[Description of the task] Would you transcribe only the lines below, from the one containing "Open the Country/region dropdown" through the end of the material, exactly and with no pictures?

*** Begin section ***

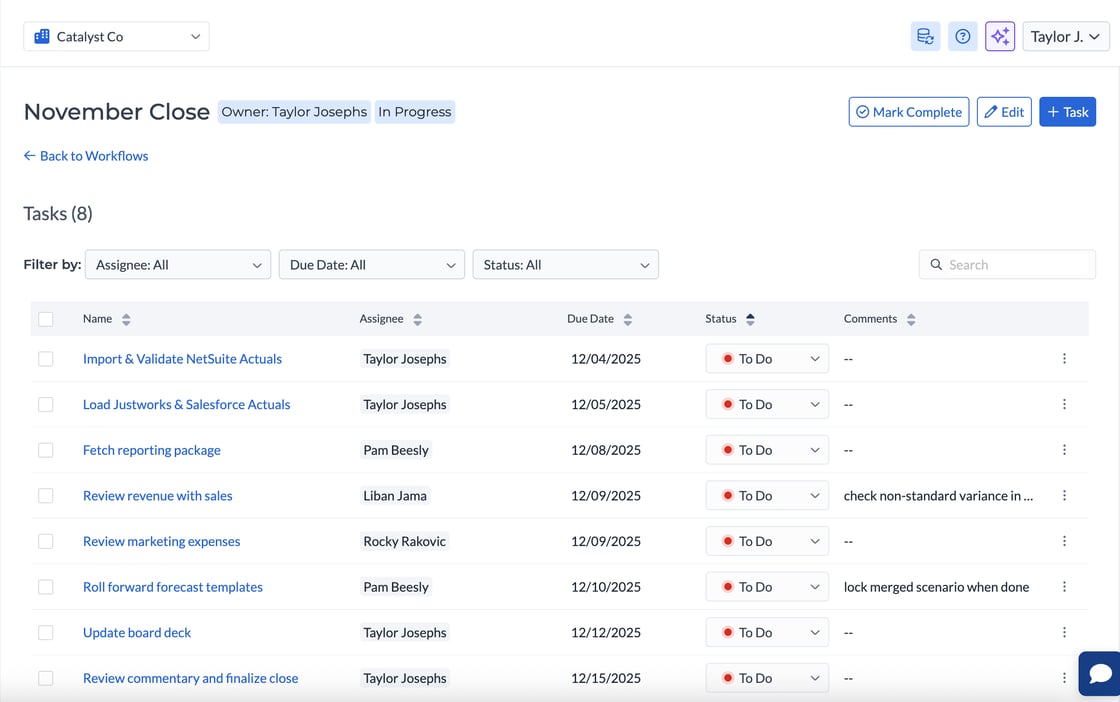Click inside the Search field
1120x702 pixels.
tap(1007, 264)
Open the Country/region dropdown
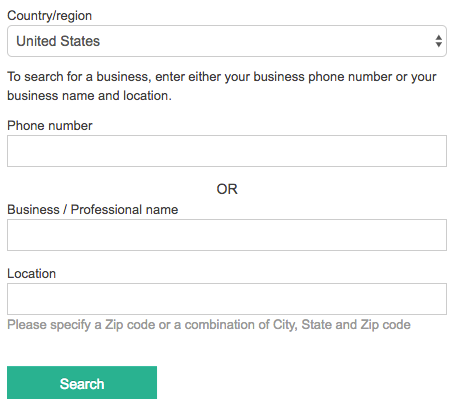451x417 pixels. pyautogui.click(x=227, y=41)
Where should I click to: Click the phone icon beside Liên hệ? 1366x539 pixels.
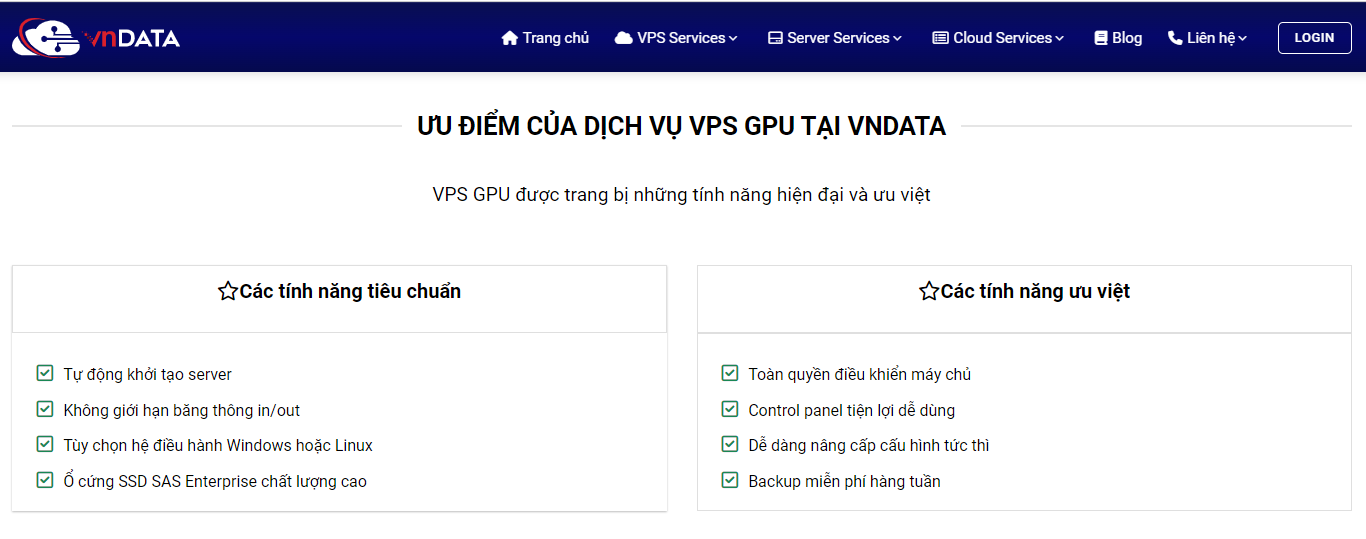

*** End section ***

[Result]
Open the Country/region dropdown
451x417 pixels. pyautogui.click(x=227, y=41)
Where should I click to: Click the phone icon beside Liên hệ? 1366x539 pixels.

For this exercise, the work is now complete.